Anselmo came out of the cave mouth and they walked a little way from the entrance and stood beside a pine tree.

"_Que tal?_" Robert Jordan asked him. "How goes it?"

"All right."

"Hast thou eaten?"

"No. No one has eaten."

"Eat then and take something to eat at mid-day. I want you to go to watch the road. Make a note of everything that passes both up and down the road."

"I do not write."

"There is no need to," Robert Jordan took out two leaves from his notebook and with his knife cut an inch from the end of his pencil. "Take this and make a mark for tanks thus," he drew a slanted tank, "and then a mark for each one and when there are four, cross the four strokes for the fifth."

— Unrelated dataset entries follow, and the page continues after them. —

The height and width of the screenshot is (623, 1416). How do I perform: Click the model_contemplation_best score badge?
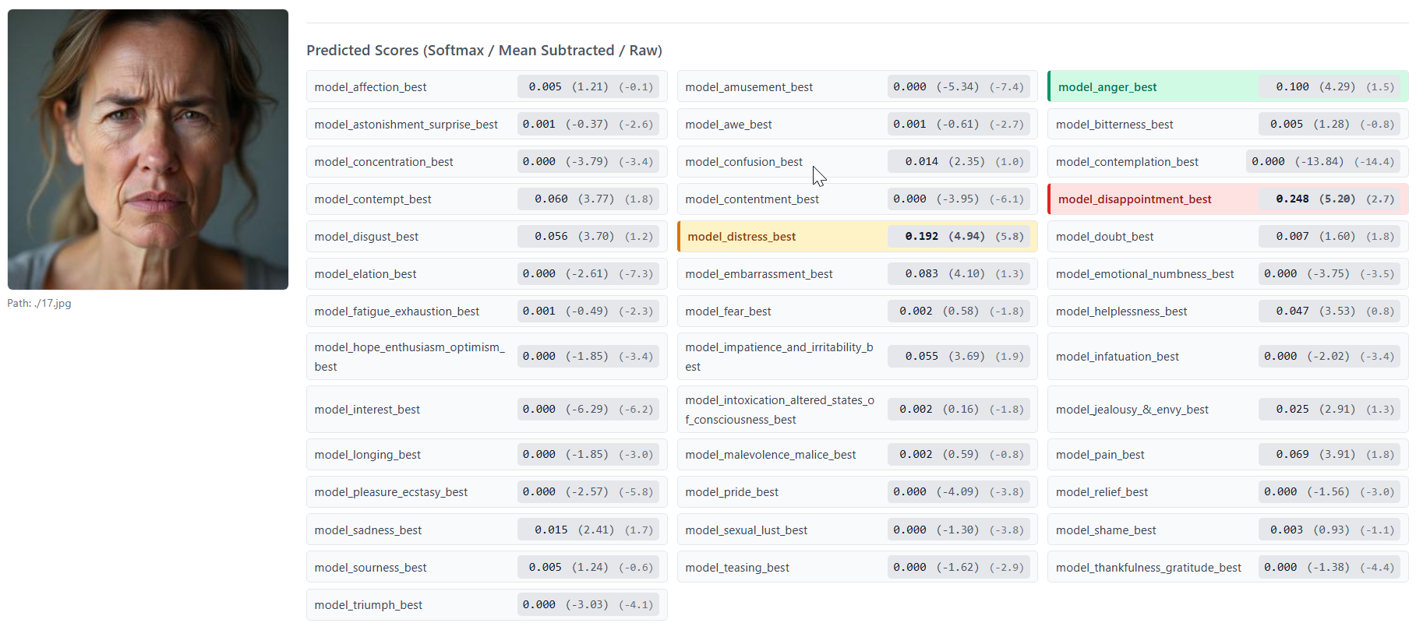tap(1322, 162)
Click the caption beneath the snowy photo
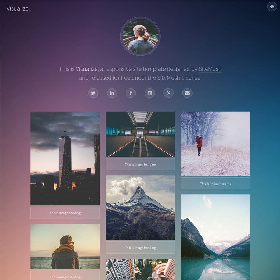The height and width of the screenshot is (280, 280). pyautogui.click(x=215, y=184)
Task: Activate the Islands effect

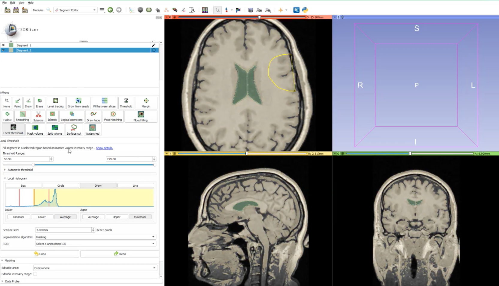Action: (x=52, y=116)
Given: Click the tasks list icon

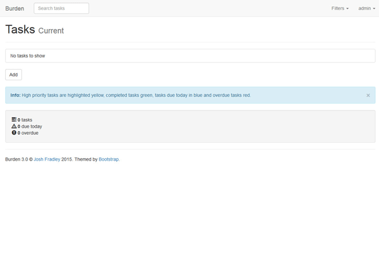Looking at the screenshot, I should click(14, 120).
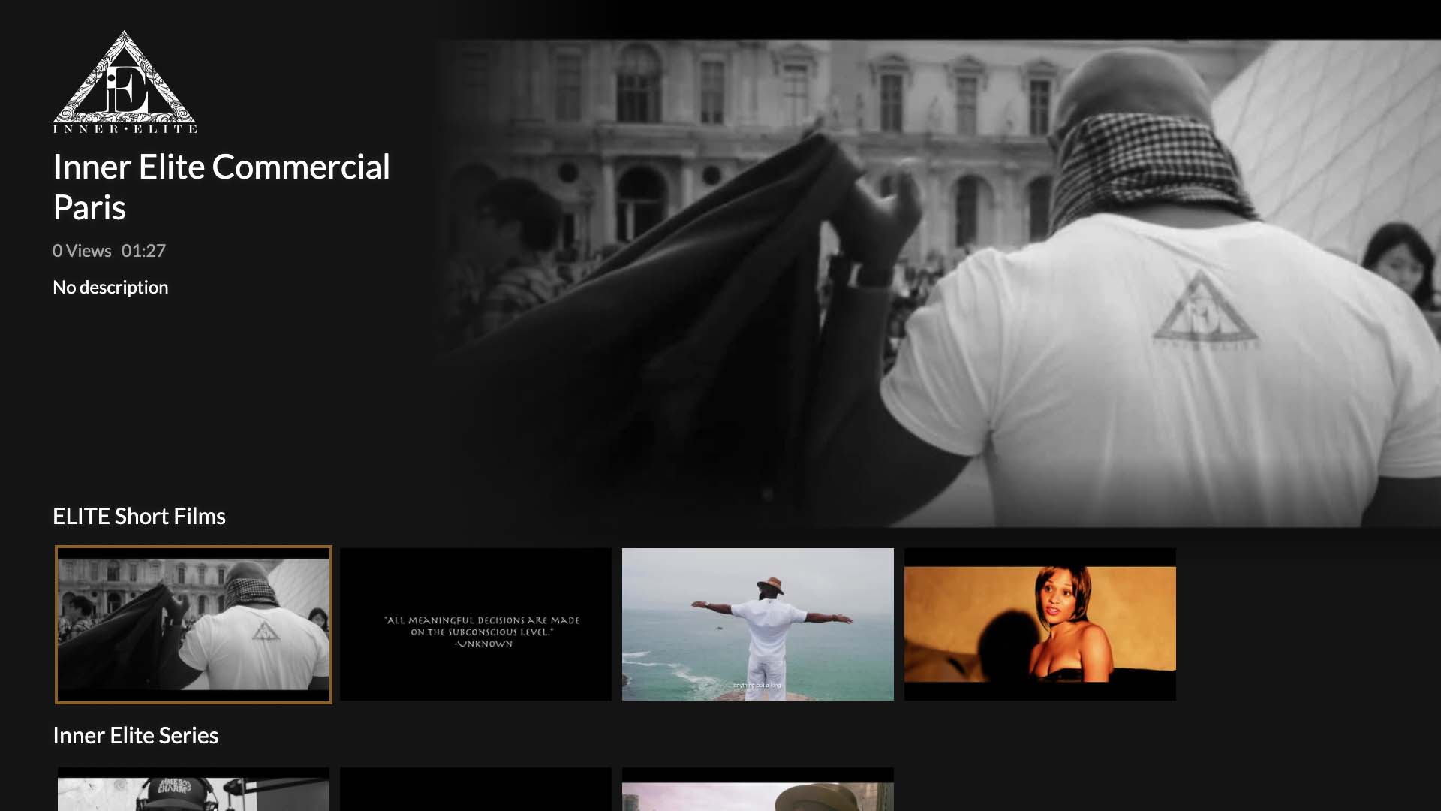Screen dimensions: 1441x811
Task: Click the subtitle caption in the ocean thumbnail
Action: point(757,685)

"In this way we count also."

"Good. Make another mark, two wheels and a box, for trucks. If they are empty make a circle. If they are full of troops make a straight mark. Mark for guns. Big ones, thus. Small ones, thus. Mark for cars. Mark for ambulances. Thus, two wheels and a box with a cross on it. Mark for troops on foot by companies, like this, see? A little square and then mark beside it. Mark for cavalry, like this, you see? Like a horse. A box with four legs. That is a troop of twenty horse. You understand? Each troop a mark."

"Yes. It is ingenious."

"Now," he drew two large wheels with circles around them and a short line for a gun barrel. "These are anti-tanks. They have rubber tires. Mark for them. These are anti-aircraft," two wheels with the gun barrel slanted up. "Mark for them also. Do you understand? Have you seen such guns?"

"Yes," Anselmo said. "Of course. It is clear."

"Take the gypsy with you that he will know from what point you will be watching so you may be relieved. Pick a place that is safe, not too close and from where you can see well and comfortably. Stay until you are relieved."

"I understand."

"Good. And that when you come back, I should know everything that moved upon the road. One paper is for movement up. One is for movement down the road."

They walked over toward the cave.

"Send Rafael to me," Robert Jordan said and waited by the tree. He watched Anselmo go into the cave, the blanket falling behind him. The gypsy sauntered out, wiping his mouth with his hand.